How do you lower LP (a)? It seems LP (a) gets pushed into the background. I’m wandering around with levels never seen before and as such am a sitting duck! We know statins don’t lower it. Who is doing the research on it and where are the specialists who know how to treat it? Thanks.
Hi Jan. Great question. Niacin and PCSK9 inhibitors can lower Lp(a). The harder questions is, does that matter? Sam Tsamikas is doing research on Lp(a) and they are developing a new drug to treat it. But again, the bigger questions is going to be does it improve health? For now, I tend to focus on improving all the cardiovascular risk factors, especially when Lp(a) is elevated.
Hi
My doctor put me on statin, I have genetic cholesterol, my sister had two bypasses and died at age 60
Her cholesterol was three times higher than mine and she was on statins for most of her live 40mg dose which affected her muscles so she walked with difficulty
She and my brother has more the genes from my mother where the high cholesterol comes from. blond hair and blue eyes
Me and my two other sisters are more like my dad , brown hair and eyes.
My total cholesterol is 249
HDL 48
LDL 182
Triglycerides 96
This has been exactly the same for most of my life, I am 53 years old.

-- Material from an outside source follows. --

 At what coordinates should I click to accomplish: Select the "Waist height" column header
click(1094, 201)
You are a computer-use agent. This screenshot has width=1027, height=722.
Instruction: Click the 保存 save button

I never want to take Statins, I lost 66 pounds and still my cholesterol stayed the same.
My mother actually died age 82 and not of her heart, never had any issues or bypasses.
My question is will it really makes a difference taking statins if diet even changed it.
I did take for a month 10mg but could feel its affecting my muscles.
Thanks
Hello Laetitia,
Thank you for your question. This is an interesting topic that deserves a detailed analysis and explanation. We don’t feel the blog is an appropriate forum for this. If you would like a more individualized approach and answer, please feel free to sign up for a one-on-one consultation.
What is your position on fish oil capsules? I have heard they help elevate HDL. Is this true or just a waste of money?
Hi Sonia,
Dr. Scher asked me to relay his response to you:
“Fish oil is an interesting topic. At high enough doses, they can lower triglycerides and raise HDL in some people. The key is understanding if they are right for you, For that, you will need to work with a knowledgeable clinician to weigh the pros and cons.” – Dr. Bret Scher
Thank you for your response. I do plan on checking with my Doctor too.